El artículo 25 de la Ley 675 establece la obligación de determinar los coeficientes de copropiedad y fija la participación de cada propietario en las expensas comunes del edificio o conjunto. Estas contribuciones incluyen tanto las cuotas ordinarias como las extraordinarias de administración.
¿Qué es una cuota extraordinaria?
Las cuotas extraordinarias corresponden a cobros adicionales a las cuotas ordinarias y tienen como finalidad atender necesidades específicas o imprevistos de la copropiedad. Entre los ejemplos en los que se aplica se encuentran trabajos de pintura de fachadas, reparación de cubiertas y otras intervenciones especiales requeridas para el mantenimiento de las instalaciones.
La ley señala expresamente que son los propietarios quienes deben asumir estos pagos cuando sean aprobados y exigidos por la copropiedad. Por ello, la omisión en el cumplimiento de esta obligación puede generar consecuencias económicas para los deudores.
Uno de los principales efectos del incumplimiento es la generación de intereses de mora. El artículo 30 de la Ley 675 dispone que el retraso en el pago de las cuotas comunes causará intereses equivalentes a una vez y media el interés bancario corriente certificado por la autoridad competente, salvo que la asamblea establezca una tasa inferior conforme al reglamento de propiedad horizontal.
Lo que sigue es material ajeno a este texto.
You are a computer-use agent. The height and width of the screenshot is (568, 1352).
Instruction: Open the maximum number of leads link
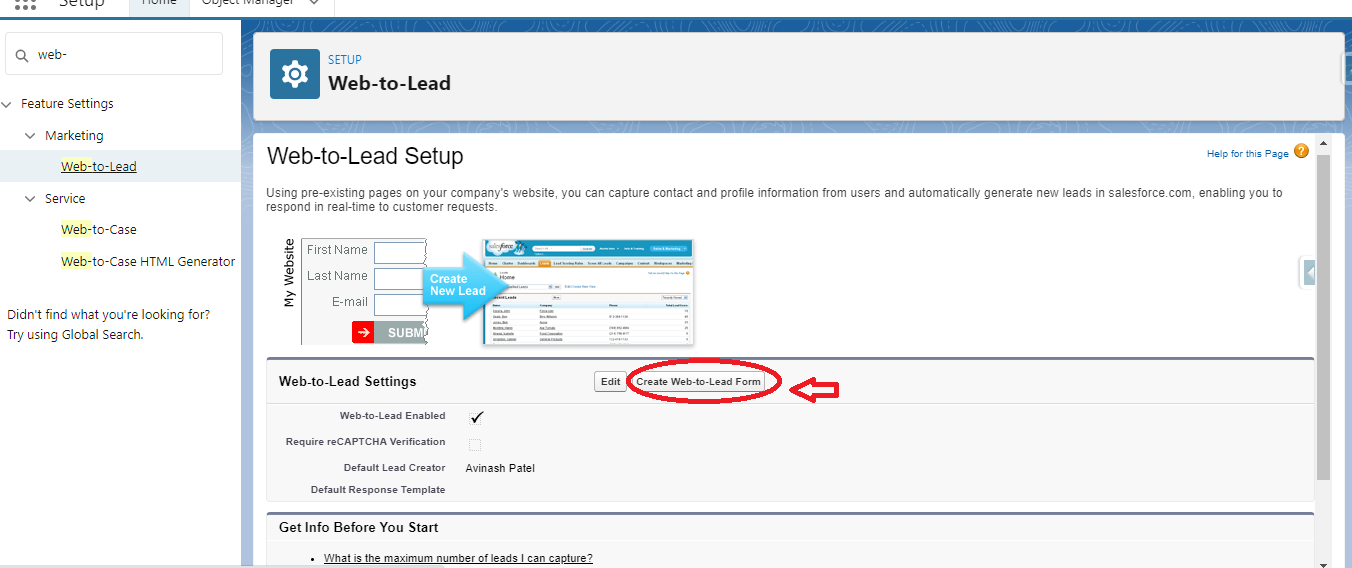[x=458, y=558]
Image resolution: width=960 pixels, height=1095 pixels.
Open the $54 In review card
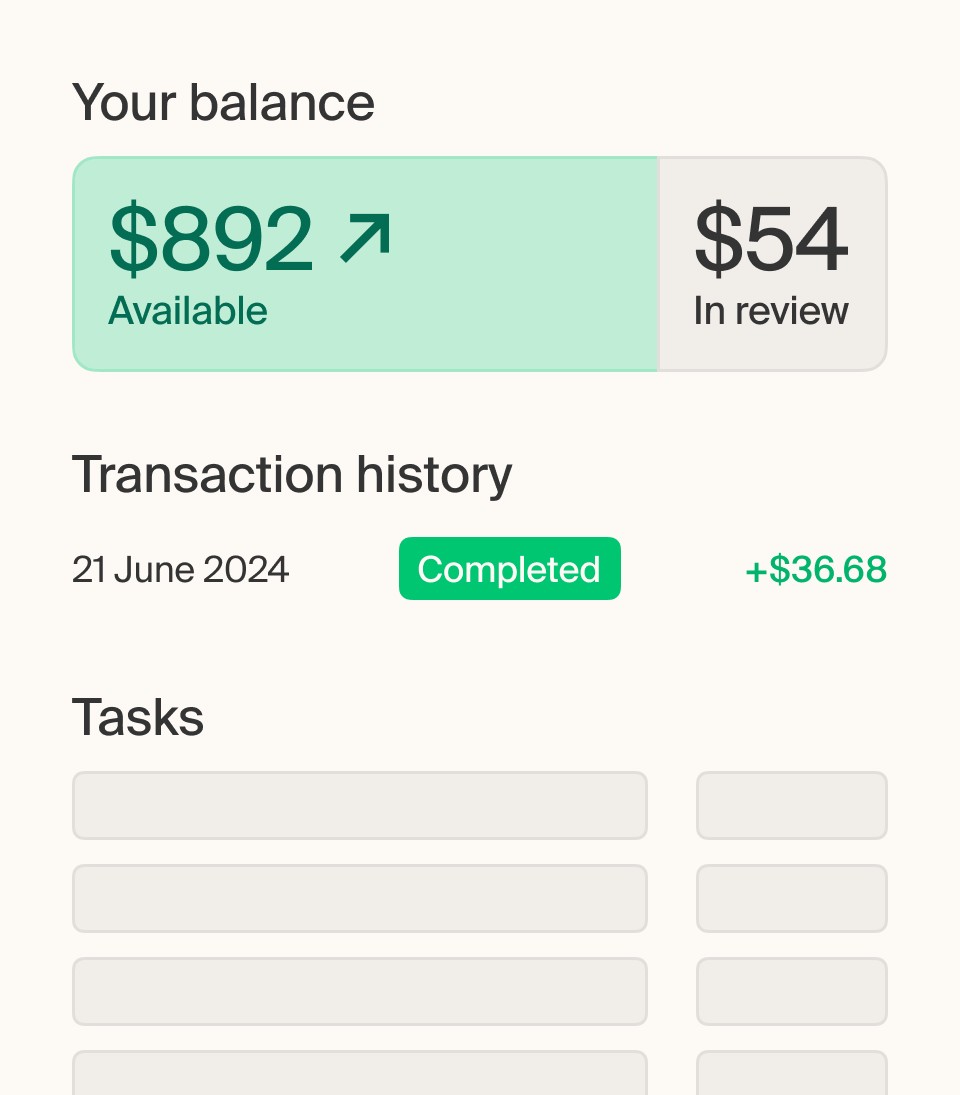(773, 264)
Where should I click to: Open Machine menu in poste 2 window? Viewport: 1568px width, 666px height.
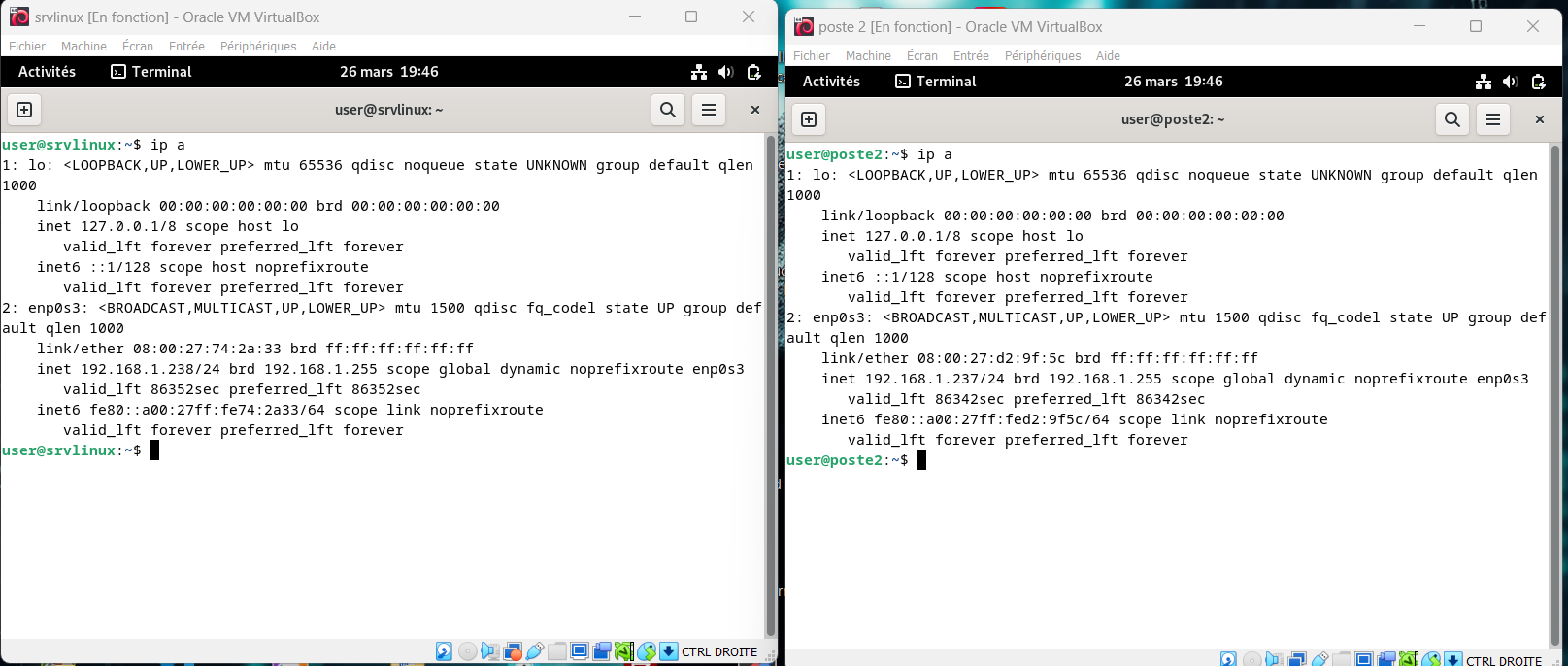click(x=868, y=55)
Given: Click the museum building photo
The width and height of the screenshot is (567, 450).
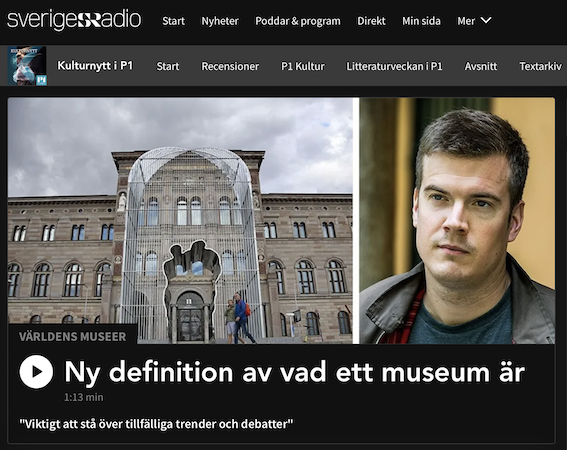Looking at the screenshot, I should pos(180,221).
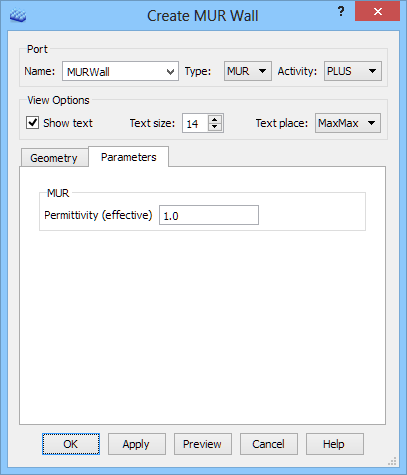This screenshot has height=475, width=407.
Task: Click the MURWall name text field
Action: [x=114, y=71]
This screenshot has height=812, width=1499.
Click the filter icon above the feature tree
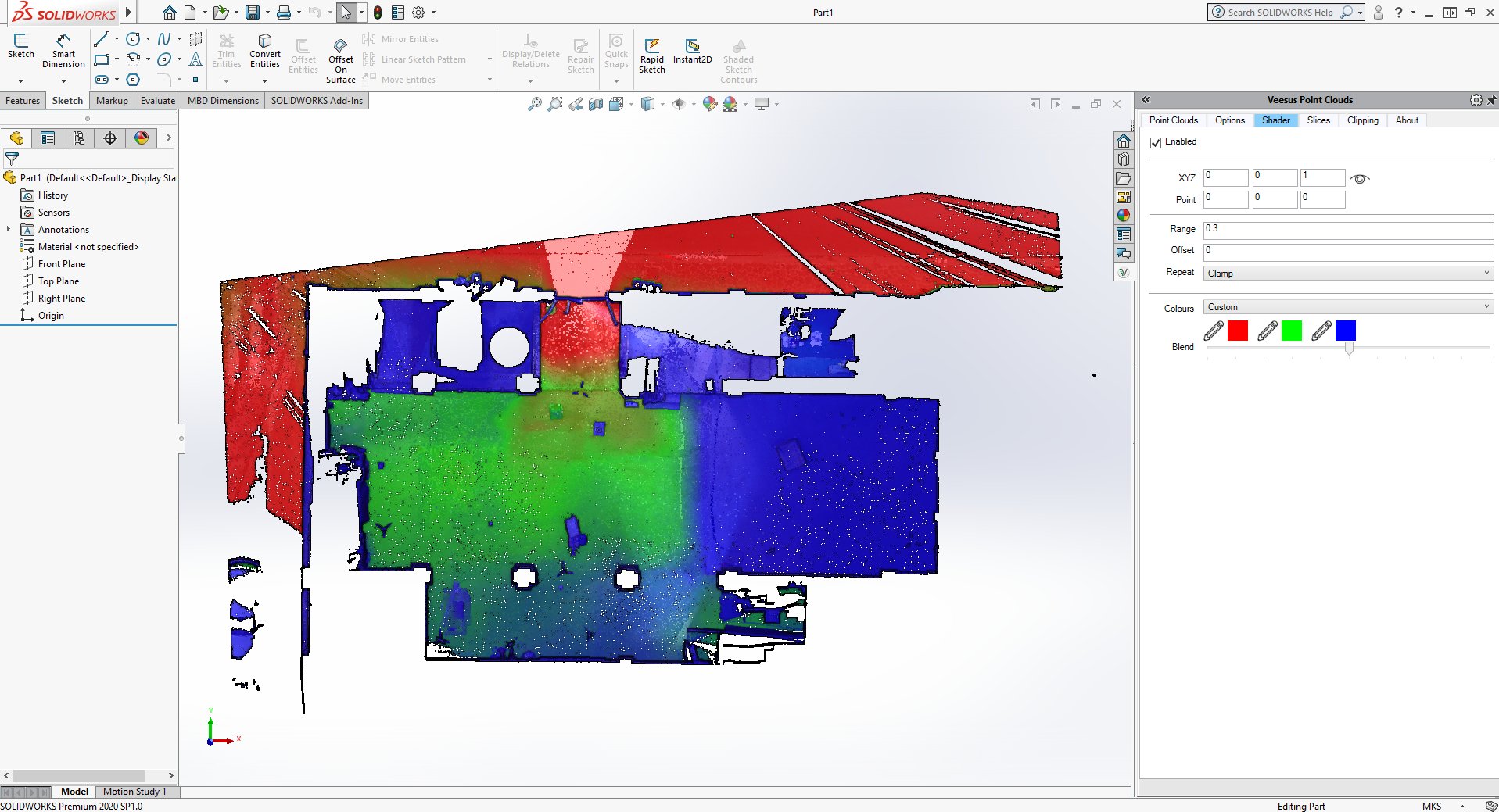click(11, 159)
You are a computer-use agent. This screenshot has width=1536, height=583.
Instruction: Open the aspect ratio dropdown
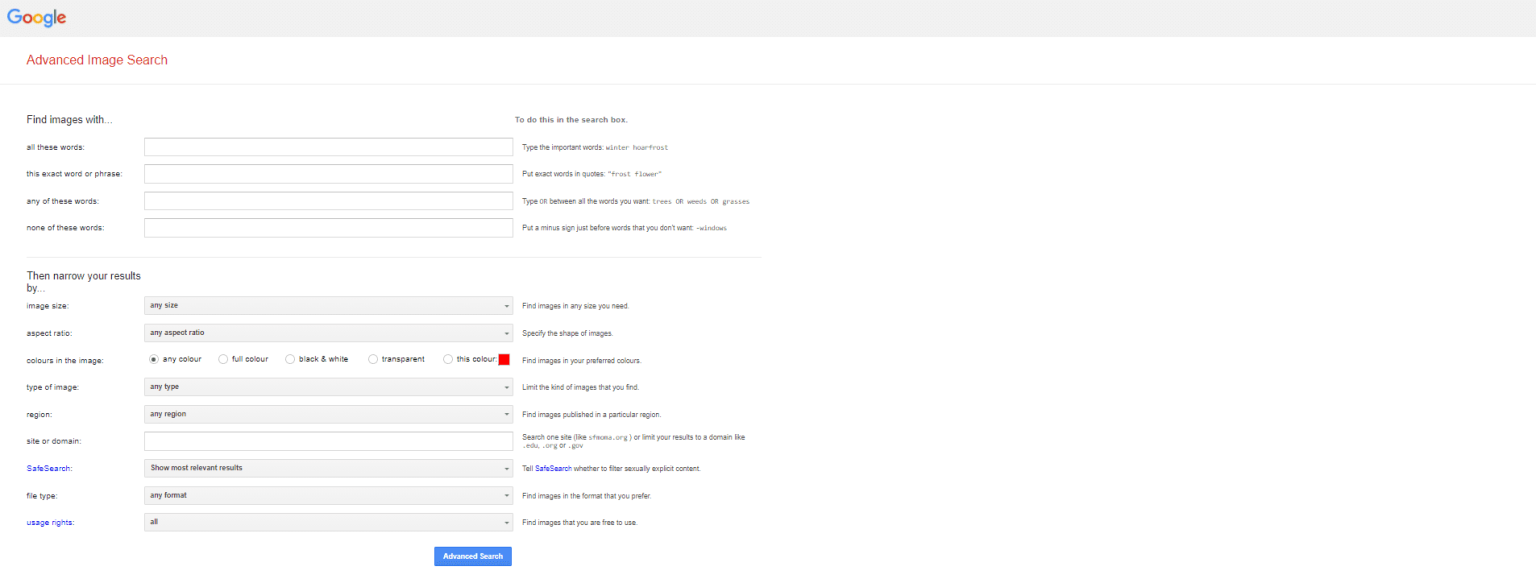click(328, 332)
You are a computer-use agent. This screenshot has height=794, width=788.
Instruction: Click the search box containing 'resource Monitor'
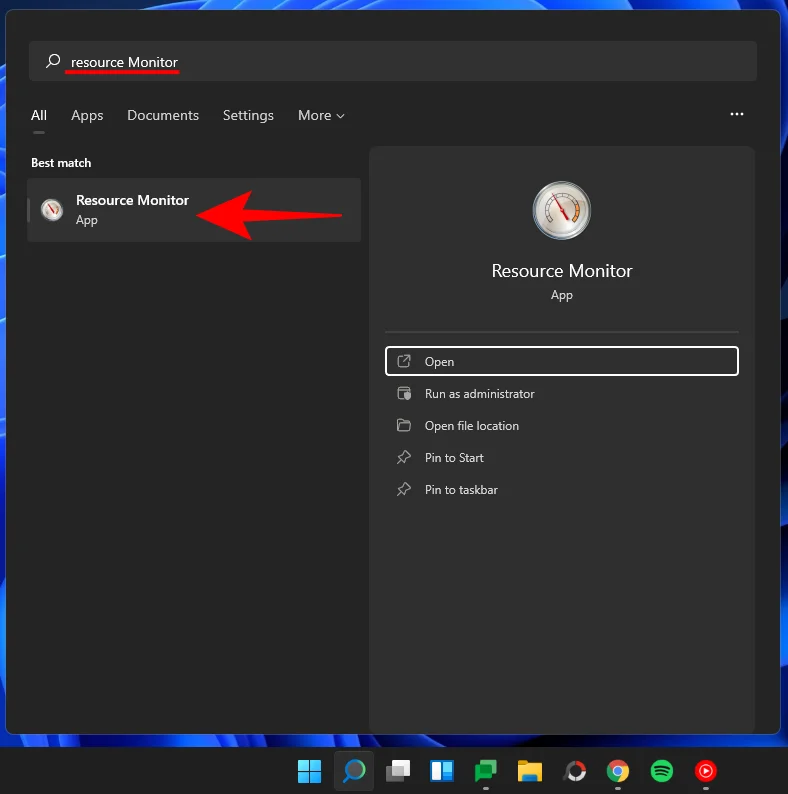tap(400, 62)

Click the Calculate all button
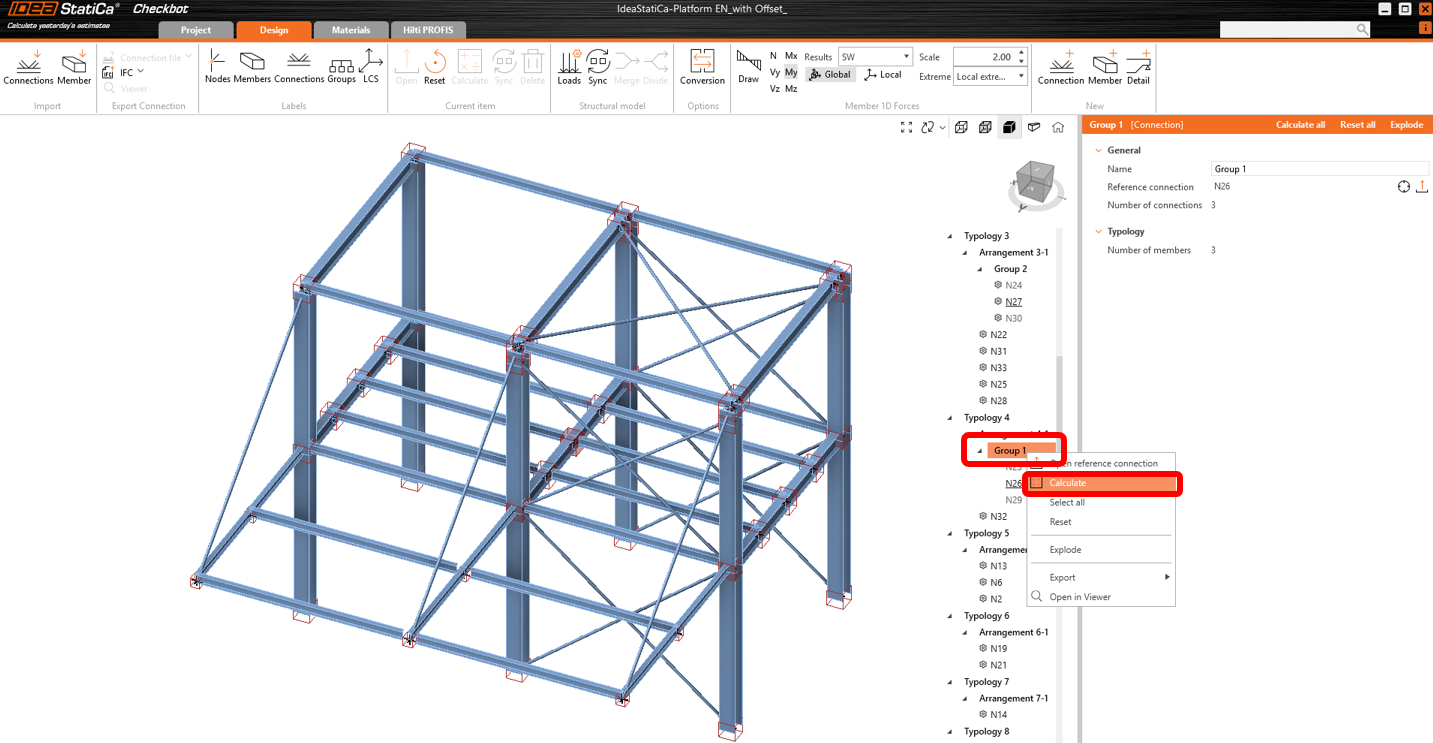tap(1300, 125)

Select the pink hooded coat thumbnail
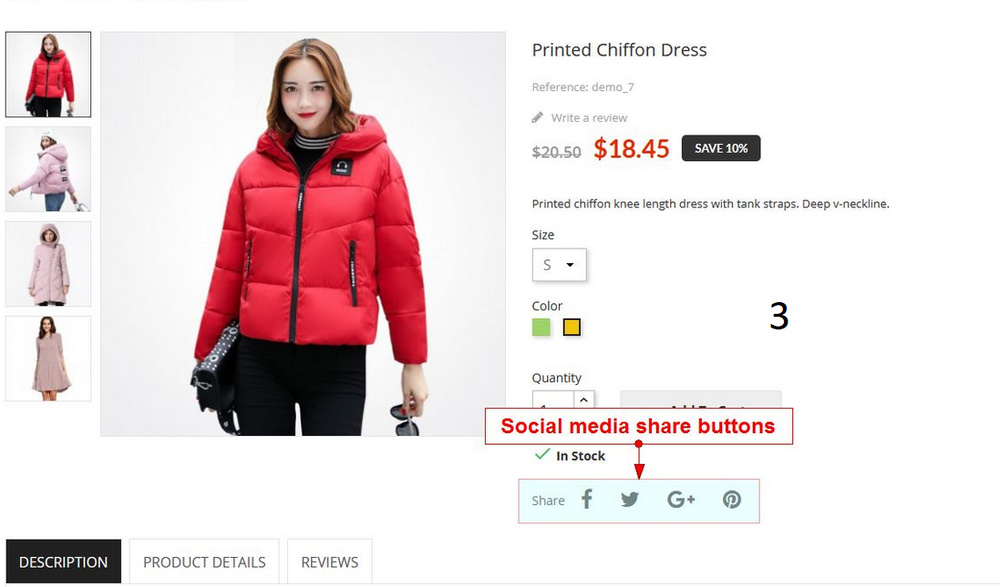point(48,264)
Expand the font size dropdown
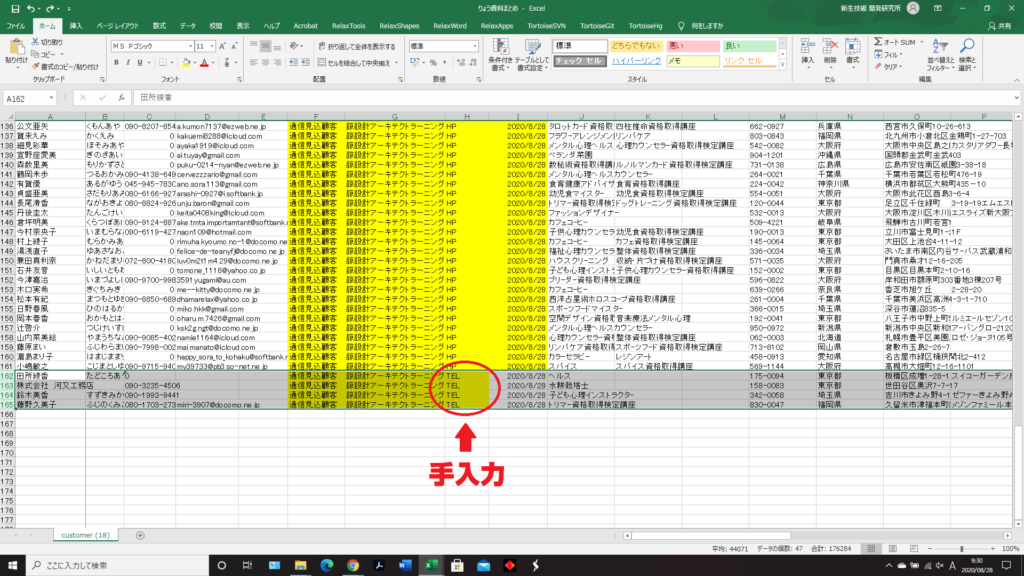Image resolution: width=1024 pixels, height=576 pixels. click(x=212, y=46)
Además de los intereses, la normativa contempla mecanismos para dejar constancia de la morosidad; los administradores están facultados para registrar en las actas de la asamblea general a los propietarios que se encuentren en mora con sus obligaciones económicas frente a la copropiedad.
La advertencia cobra relevancia para miles de residentes de conjuntos y edificios residenciales, especialmente en momentos en que las copropiedades requieren recursos adicionales para ejecutar obras de mantenimiento o atender gastos extraordinarios.
El llamado de las administraciones es a mantenerse al día con estas obligaciones para evitar sanciones financieras y otras consecuencias previstas en el régimen de propiedad horizontal.
De esta manera, se evitan intereses de mora, procesos de cobro y otras consecuencias contempladas en la Ley 675 de 2001 para quienes incumplan con las obligaciones económicas derivadas de la administración y conservación de los bienes comunes.